◆ **What is expected**: Extract every line of the records below, word for word, and leave the pictures out.

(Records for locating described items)
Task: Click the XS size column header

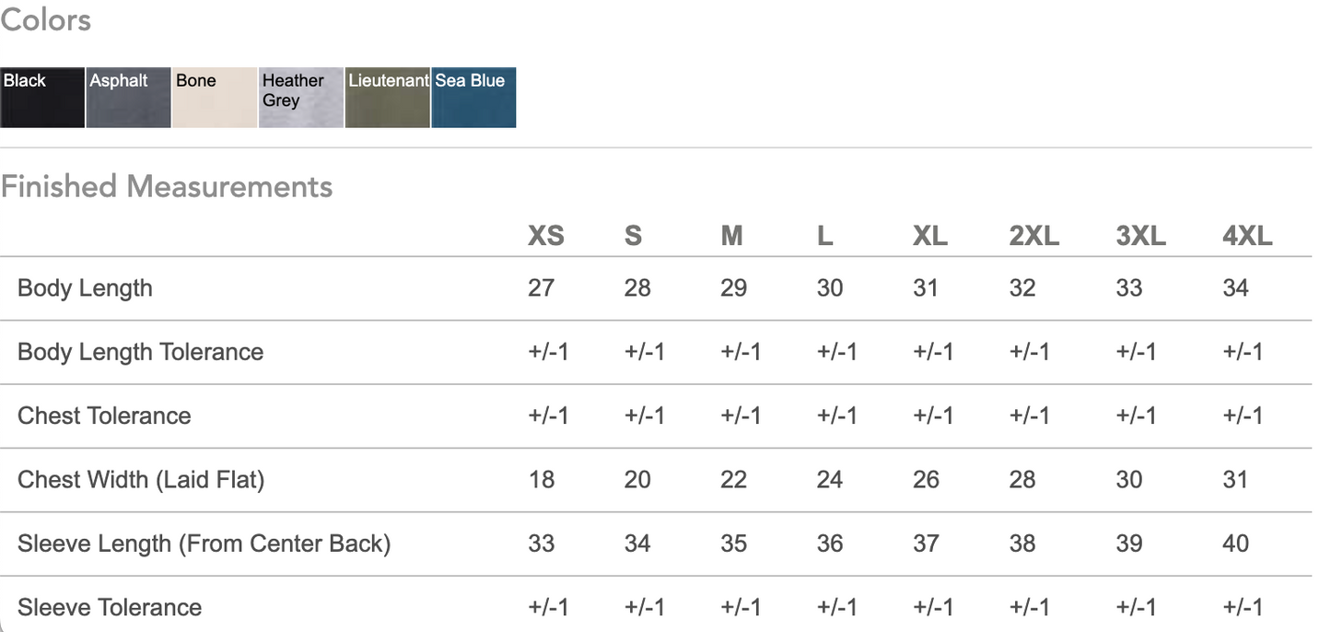Action: pos(545,236)
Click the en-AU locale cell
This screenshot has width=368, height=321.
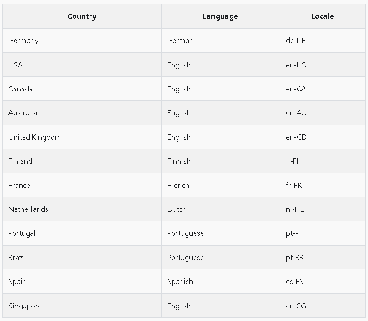(x=296, y=113)
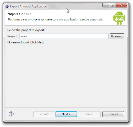Screen dimensions: 133x127
Task: Click the 'Project:' field label
Action: coord(12,36)
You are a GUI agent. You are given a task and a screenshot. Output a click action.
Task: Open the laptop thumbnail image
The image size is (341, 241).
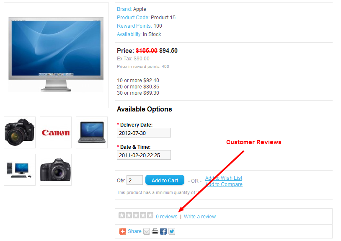[92, 132]
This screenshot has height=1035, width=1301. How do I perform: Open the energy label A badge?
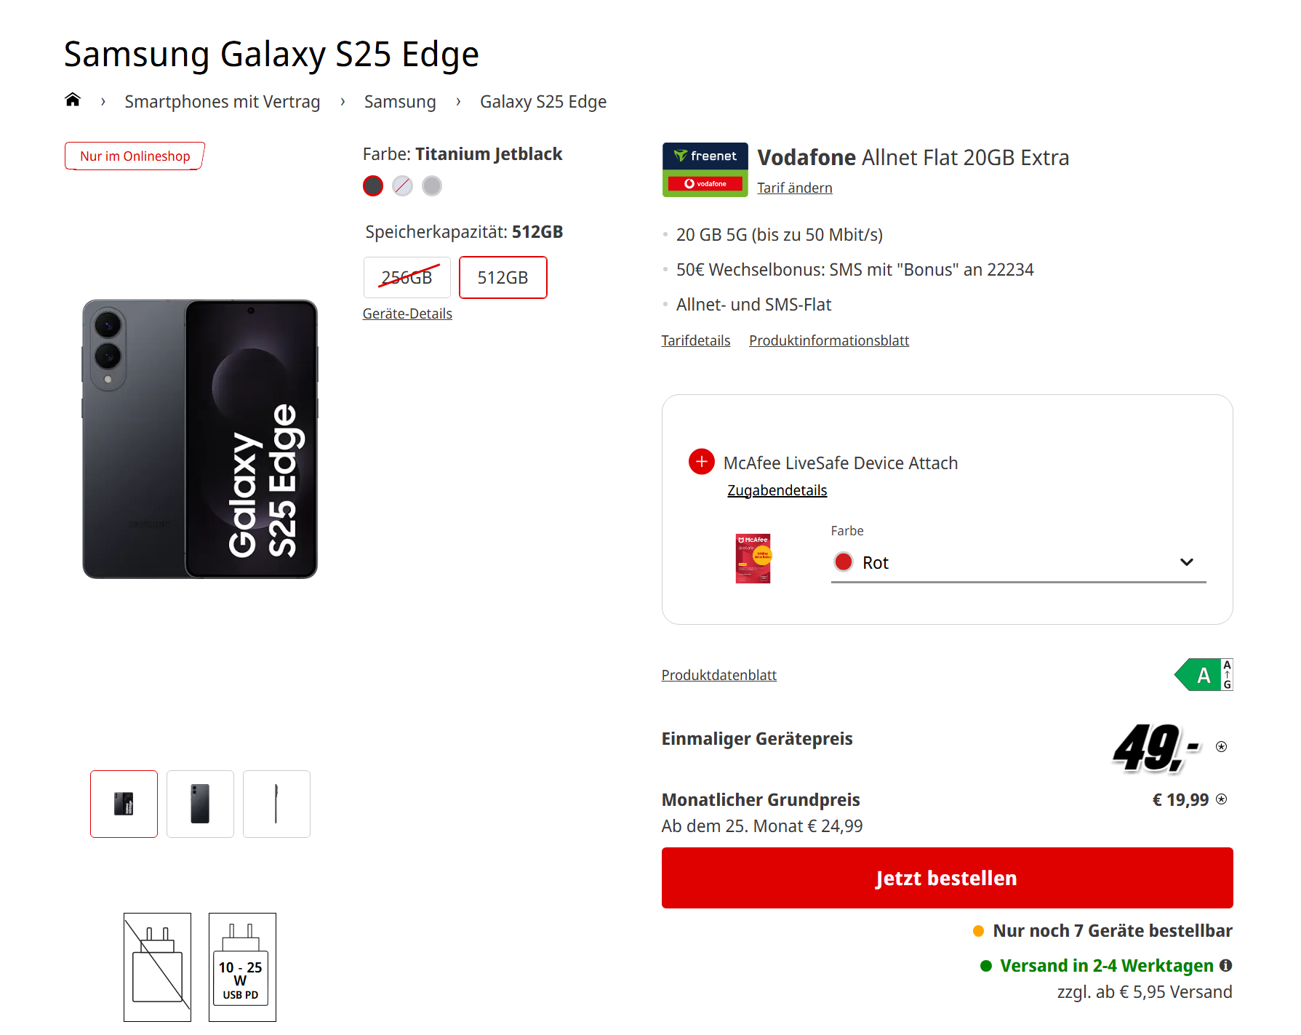[x=1204, y=675]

◆ **The solution**:
Task: Click the XS size column header

Action: pos(545,236)
Click the en-AU locale cell
This screenshot has width=368, height=321.
(x=296, y=113)
Screen dimensions: 133x127
Task: Click the 'Project:' field label
Action: coord(12,36)
You are a GUI agent. You are given a task and a screenshot. Output a click action.
Task: Open the laptop thumbnail image
The image size is (341, 241).
[92, 132]
This screenshot has height=1035, width=1301. How do I perform: Open the energy label A badge?
[x=1204, y=675]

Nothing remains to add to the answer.